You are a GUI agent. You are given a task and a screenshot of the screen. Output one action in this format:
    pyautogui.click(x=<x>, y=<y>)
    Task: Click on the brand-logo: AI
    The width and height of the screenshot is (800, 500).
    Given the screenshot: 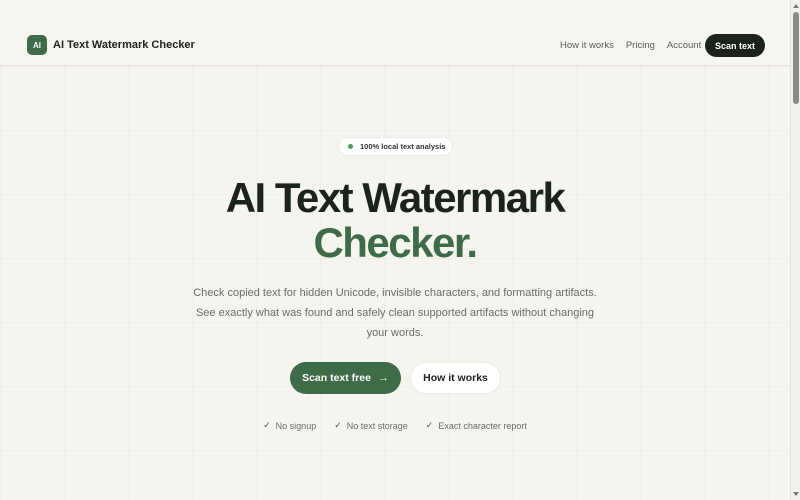 What is the action you would take?
    pyautogui.click(x=37, y=45)
    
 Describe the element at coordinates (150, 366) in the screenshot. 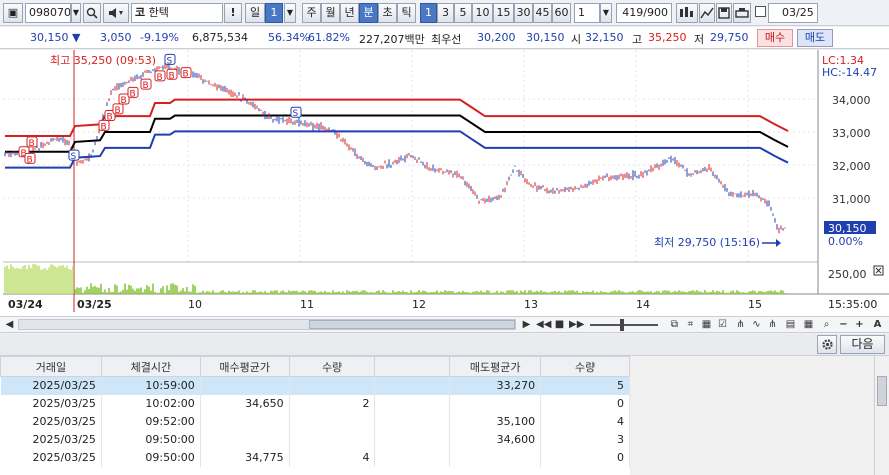

I see `col-exec-time: 체결시간` at that location.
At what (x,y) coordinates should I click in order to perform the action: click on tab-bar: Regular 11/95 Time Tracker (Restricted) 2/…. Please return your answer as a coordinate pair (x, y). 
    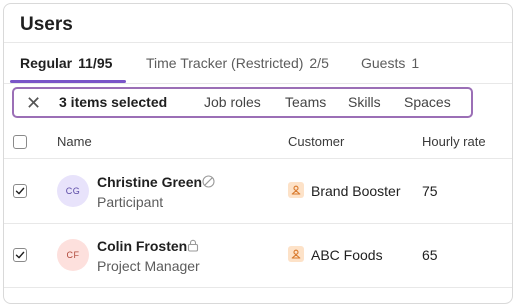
----
# [WHAT YOU SHOULD DO]
Copy the records word for word, from the line containing "Describe the element" through the end of the records. Leave the pictures out.

# [SOLUTION FOR THIS PROBLEM]
 Describe the element at coordinates (150, 366) in the screenshot. 

I see `col-exec-time: 체결시간` at that location.
At what (x,y) coordinates should I click in order to perform the action: click on tab-bar: Regular 11/95 Time Tracker (Restricted) 2/…. Please return your answer as a coordinate pair (x, y). 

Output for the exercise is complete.